No es un tema menor. Al fin de cuentas, la felicidad es uno de los objetivos principales en la vida. ¿Pero por qué somos nosotros más felices que los norteamericanos que tienen un ingreso per cápita varias veces superior al nuestro, que los escandinavos que gozan de una notable igualdad social o que los europeos que cuentan con sistemas de salud envidiables?

He revisado algunos estudios al respecto y todos coinciden en que varias son las razones que mucho tienen que ver con nuestras costumbres. La fe, por ejemplo, juega un papel importante en la felicidad de las personas, y lo mexicanos somos fervientes creyentes. Visitamos los templos, atendemos los servicios religiosos, rezamos en casa y solemos dejar la resolución de nuestros problemas “en las manos de Dios”.

Nuestras familias son numerosas. No solo se circunscriben a los padres e hijos como en otros países. También entran los abuelos, tíos, primos y sobrinos. Acostumbramos a reunirnos con frecuencia en familia, y los miembros se apoyan, se defienden y generan soporte emocional. Las comidas y los eventos en familia son sagrados.

Los mexicanos somos sociables por naturaleza. Lejos de pensar en acumular riqueza, aprovechamos nuestros ahorros para hacer grandes fiestas como bodas, XV años, bautizos, primeras comuniones y cumpleaños. Los cafés de las amigas y las carnes asadas de los amigos son espacios de fraternal convivencia que abonan a la felicidad a través de las bromas, las risas y las anécdotas.

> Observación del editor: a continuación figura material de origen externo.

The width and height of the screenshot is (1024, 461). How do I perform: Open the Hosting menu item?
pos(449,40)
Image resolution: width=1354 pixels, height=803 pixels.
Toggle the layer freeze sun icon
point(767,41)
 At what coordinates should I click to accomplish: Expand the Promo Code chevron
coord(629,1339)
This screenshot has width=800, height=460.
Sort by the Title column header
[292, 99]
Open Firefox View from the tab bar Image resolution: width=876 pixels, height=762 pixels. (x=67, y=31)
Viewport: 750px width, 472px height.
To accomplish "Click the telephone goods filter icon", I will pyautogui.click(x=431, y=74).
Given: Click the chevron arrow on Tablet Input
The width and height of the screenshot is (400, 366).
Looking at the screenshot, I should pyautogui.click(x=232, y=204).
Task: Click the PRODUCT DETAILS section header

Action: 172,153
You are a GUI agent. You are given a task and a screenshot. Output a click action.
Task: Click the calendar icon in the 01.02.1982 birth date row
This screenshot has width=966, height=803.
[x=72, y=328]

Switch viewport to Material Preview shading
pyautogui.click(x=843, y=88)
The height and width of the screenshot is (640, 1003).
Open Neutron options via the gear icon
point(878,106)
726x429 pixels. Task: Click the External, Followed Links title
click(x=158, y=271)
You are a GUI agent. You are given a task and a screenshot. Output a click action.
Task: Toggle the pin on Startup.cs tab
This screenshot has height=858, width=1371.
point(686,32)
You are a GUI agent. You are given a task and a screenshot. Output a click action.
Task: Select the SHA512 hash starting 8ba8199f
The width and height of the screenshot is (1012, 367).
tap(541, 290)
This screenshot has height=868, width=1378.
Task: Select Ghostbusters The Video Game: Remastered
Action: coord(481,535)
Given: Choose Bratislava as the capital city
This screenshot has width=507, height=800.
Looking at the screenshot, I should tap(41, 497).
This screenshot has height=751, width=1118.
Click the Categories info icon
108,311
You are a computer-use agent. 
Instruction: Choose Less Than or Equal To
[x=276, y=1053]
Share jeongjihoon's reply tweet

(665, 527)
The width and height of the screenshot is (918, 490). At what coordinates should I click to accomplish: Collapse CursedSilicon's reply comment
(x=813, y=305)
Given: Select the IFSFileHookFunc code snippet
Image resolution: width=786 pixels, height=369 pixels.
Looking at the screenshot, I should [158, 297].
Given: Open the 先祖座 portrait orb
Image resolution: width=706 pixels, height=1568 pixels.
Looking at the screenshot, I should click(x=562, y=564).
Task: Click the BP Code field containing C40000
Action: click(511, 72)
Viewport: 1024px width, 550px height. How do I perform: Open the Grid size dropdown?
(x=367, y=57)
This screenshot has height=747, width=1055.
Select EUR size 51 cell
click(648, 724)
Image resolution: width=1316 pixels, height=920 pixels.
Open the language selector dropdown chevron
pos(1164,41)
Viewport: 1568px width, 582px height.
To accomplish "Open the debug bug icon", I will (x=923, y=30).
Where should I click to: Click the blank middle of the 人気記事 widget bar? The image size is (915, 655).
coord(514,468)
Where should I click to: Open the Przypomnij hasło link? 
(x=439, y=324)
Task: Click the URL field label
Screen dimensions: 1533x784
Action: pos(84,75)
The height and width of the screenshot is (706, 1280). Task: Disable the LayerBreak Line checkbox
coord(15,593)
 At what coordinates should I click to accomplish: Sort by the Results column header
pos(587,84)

Las relaciones laborales son importantes también. Mientras en otros países se limitan estrictamente al trabajo, aquí surgen lazos duraderos y de confianza. Los compañeros de trabajo regularmente terminan siendo grandes amigos y conviven fuera de la oficina.

Una condicionante de la felicidad, dicen los teóricos, es que enfoquemos nuestra atención en lo que tenemos y no en lo que nos falta, y el mexicano para eso se pinta solo. Aunque algunos lo critican como conformismo, la verdad es que el apetito insaciable por siempre tener más conduce a la frustración.

La felicidad, más que una emoción externa, debe verse como una habilidad personal que puede cultivarse y desarrollarse. La pandemia ha limitado la convivencia social, pero ha fortalecido la familiar, que también nos hace felices.

En aras de la felicidad, no perdamos oportunidad para convivir en familia, con los amigos, para reír, bailar, cantar. Acumulemos amistades y recuerdos memorables en lugar de riquezas y sigamos profesando nuestra fe. Cuando partamos de este mundo nada nos llevaremos, solo la alegría de haber vivido felices.